When a young artist dies in circumstances that are tragic and seemingly preventable, it’s tempting to frame their life as a cautionary tale.

The singer Amy Winehouse died from alcohol poisoning 10 years ago this week. Her professional trajectory was not unfamiliar: burning talent; vertiginous success; a tumultuous personal life; addiction; media intrusion; and death at the age of 27. The notion of fame had never sat well with the singer; on being asked in 2003 how she would deal with it, she said, “I don’t think I could handle it… I’d probably go mad.” And so, in a way, it came to pass. Heavy drinking, drug use, disordered eating, arrests, fist fights, a failed marriage and a scattering of chaotic performances characterised her final years. All added to her fascination among a rubber-necking press and public.

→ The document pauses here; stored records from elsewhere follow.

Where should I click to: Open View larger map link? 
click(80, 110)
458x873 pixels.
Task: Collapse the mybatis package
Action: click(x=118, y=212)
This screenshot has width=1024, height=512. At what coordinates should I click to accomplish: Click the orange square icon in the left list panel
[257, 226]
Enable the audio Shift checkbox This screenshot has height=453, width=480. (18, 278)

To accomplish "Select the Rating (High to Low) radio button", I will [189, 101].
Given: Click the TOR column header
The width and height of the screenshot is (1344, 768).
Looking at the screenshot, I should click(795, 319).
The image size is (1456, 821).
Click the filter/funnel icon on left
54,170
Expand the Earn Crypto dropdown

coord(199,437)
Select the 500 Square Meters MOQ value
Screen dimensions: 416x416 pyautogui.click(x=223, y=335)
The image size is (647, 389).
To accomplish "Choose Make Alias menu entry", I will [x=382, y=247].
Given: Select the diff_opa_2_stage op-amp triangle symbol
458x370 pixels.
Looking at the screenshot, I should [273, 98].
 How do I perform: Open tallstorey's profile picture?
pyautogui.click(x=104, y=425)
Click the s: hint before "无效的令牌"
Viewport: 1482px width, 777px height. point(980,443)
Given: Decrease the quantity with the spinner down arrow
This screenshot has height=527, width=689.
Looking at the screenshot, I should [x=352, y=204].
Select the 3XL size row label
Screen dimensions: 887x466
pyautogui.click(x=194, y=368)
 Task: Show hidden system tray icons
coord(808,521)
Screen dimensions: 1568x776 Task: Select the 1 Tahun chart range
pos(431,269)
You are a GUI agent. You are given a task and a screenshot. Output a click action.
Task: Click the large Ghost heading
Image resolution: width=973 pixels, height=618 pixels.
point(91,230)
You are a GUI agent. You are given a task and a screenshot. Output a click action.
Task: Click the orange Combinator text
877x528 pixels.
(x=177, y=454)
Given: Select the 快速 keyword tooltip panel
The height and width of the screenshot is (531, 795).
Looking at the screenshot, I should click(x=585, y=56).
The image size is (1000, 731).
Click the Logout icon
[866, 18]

Since her death, her story has been told and retold variously in documentary, book and exhibition form. This month brings yet more documentaries – in Reclaiming Amy, from the BBC, she is remembered by her family, while in MTV’s Amy Winehouse & Me: Dionne’s Story, the singer’s 25-year-old goddaughter reflects on her life.

There will be more Amy content to come, no doubt. As one gets further from a cherished artist’s life, the impulse to cling on harder, and to fathom what went wrong, is strong. But rather than trawl the archives of Winehouse footage, to gape at those eyelinered eyes, the shrinking body and her famously bloodied shoes, snapped by paparazzi after an alleged fight with her husband, Blake, all you have to do to really know her is listen. The songs tell us all we need to know.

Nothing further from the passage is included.